Aus Kooperation wird plötzlich anrüchige Korporation, die wiederum der von VW als hunderttausendköpfigem Gemeinwesen beispielhaft verkörperten Volkswohlfahrt dienen sollte. Verdiensteinbußen statt Entlassungen, flexiblere Arbeitsverträge – in deutscher Tradition als von oben erkaufte, nicht von unten erstrittene Minirevolutionen? Erkauft, das wäre die gefällige Pointe bei einem Autokonzern, durch Lustreisen und Spritztouren für den Betriebsrat? Bevor diese Fragen beantwortet sind, scheint immerhin das schon klar: Es wächst gegen manchen Rat der Trieb zum Größeren, Reicheren, Unbescheideneren, gerade im kleinbürgerlichen VW-Milieu.

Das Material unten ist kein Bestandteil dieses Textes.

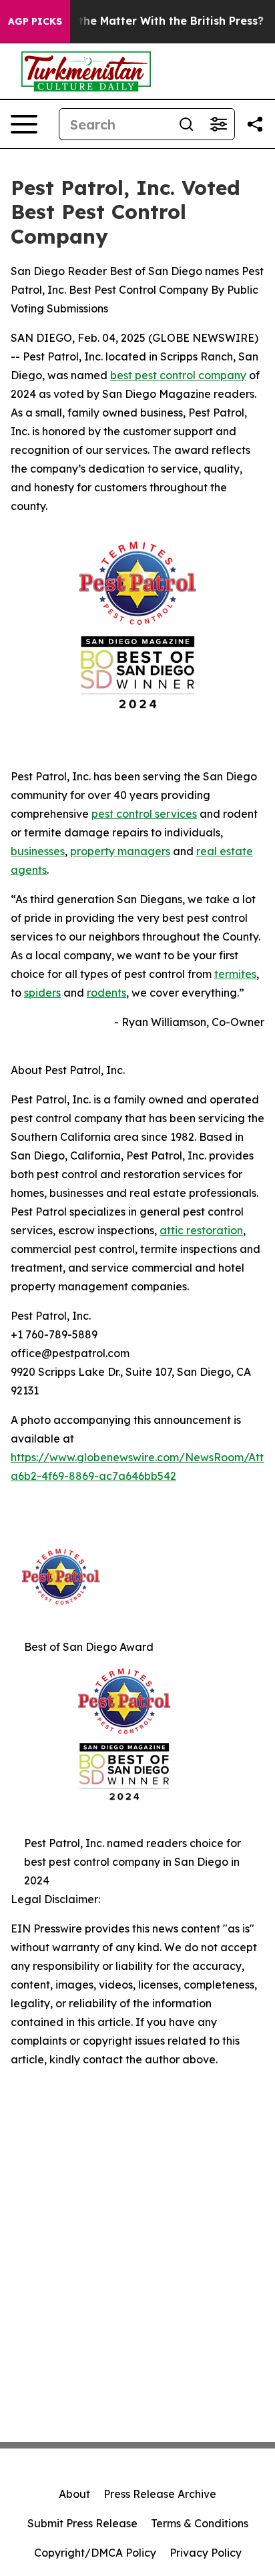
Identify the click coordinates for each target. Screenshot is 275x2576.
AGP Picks (35, 21)
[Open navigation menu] (24, 124)
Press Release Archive (159, 2494)
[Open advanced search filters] (218, 124)
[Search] (186, 124)
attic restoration (201, 1230)
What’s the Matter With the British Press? (150, 21)
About (74, 2494)
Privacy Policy (206, 2552)
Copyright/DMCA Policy (95, 2552)
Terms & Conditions (199, 2523)
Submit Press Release (82, 2523)
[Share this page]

Schon der Name des Käfer-Nachfolgers war ein (harmloses) Indiz. Ein Golf- Kunde dürfte vor 30 Jahren höchstens ein Minigolfer gewesen sein, der Volkssport hält sich auf den großen Greens bis heute in Grenzen. Und der noch kleinere VW, mit noch weniger Pferdestärken, heißt: Polo. Diese Mischung aus Kompensation und Suggestion hat lange funktioniert. Bis der Golf zu teuer wurde und der Phaeton sich als Phantom im Luxusklassenkampf erwies. Eben kein Volkswagen. Kein Motor des Mythos. Jetzt aber kommt der Revisor nach Wolfsburg, der schwarzen Schafe und der roten Zahlen wegen. In Deutschland passt das heuer. Ungeheuer.